I flipped the notebook open again, and mimed writing. "Annoyed by roommate's ghost at kitchen table—No, you dink. I'm only writing down the ones I've hunted."
"That's still a lot," Drew said, and I couldn't argue with him, glancing back up the list of ghost sightings and/or banishings. One tonight, two last night, one the night before ... no wonder I was so tired.
"It ought to slack off after Halloween. At least Muirin says so."
"Oh, her," Drew said. He'd developed a deep antipathy for my mentor. Probably the fact that she kept telling me I needed to get him exorcised before he faded away to a vengeful amnesiac vestige of himself had something to do with it.

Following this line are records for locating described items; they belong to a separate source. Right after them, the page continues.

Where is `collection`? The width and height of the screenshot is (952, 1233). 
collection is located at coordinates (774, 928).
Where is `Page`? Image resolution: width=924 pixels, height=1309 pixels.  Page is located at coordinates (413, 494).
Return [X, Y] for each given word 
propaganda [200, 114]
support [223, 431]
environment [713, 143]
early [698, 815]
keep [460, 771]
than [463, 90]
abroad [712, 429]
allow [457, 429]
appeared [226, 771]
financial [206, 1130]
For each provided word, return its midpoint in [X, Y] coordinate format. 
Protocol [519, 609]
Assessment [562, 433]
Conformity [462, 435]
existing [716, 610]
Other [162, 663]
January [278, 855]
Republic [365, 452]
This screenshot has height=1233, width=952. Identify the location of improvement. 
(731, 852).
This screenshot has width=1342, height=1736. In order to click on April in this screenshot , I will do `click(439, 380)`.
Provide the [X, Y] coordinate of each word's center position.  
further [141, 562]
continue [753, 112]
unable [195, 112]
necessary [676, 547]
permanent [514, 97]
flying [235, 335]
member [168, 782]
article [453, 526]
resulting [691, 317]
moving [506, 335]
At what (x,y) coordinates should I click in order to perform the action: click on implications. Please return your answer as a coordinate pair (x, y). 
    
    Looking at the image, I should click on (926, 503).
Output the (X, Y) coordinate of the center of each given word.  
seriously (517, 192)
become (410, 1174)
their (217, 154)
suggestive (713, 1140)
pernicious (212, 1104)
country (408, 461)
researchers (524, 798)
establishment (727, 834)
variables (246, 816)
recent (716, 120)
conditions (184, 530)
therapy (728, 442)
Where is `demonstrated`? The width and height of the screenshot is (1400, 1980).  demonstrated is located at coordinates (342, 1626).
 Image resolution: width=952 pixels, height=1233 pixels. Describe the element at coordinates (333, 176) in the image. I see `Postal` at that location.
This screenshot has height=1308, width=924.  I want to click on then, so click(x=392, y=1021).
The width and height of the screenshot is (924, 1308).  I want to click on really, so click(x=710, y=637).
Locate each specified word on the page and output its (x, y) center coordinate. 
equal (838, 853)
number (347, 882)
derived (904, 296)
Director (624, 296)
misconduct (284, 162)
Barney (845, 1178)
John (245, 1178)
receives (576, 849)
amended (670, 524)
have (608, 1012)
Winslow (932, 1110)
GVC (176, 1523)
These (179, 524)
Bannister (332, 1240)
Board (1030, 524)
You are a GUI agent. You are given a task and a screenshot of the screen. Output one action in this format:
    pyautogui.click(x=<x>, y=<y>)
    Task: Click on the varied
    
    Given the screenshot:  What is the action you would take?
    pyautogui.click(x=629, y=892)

"She's the closest thing to an expert we've got." I glanced at the microwave clock and yawned. Maybe I was sleepy after all. "I guess I'll drive down to Binghamton in the morning and show her the brazier from the cemetery. If she's going to make me keep racking up miles on my car, I gotta get a better car."
"Text her a picture."
"I did. She never checks her damn phone. I've got—let's see—philosophy in the a.m., which I can skip because I'm pulling an A. Just gotta get back for my afternoon art class."
"And talk to Gail?" Drew asked hopefully.
"Yes, fine, I'll talk to Gail. I'll go by her house after she gets off school. Good?"
"Good," Drew said, and he flashed me another of those surprisingly charming grins.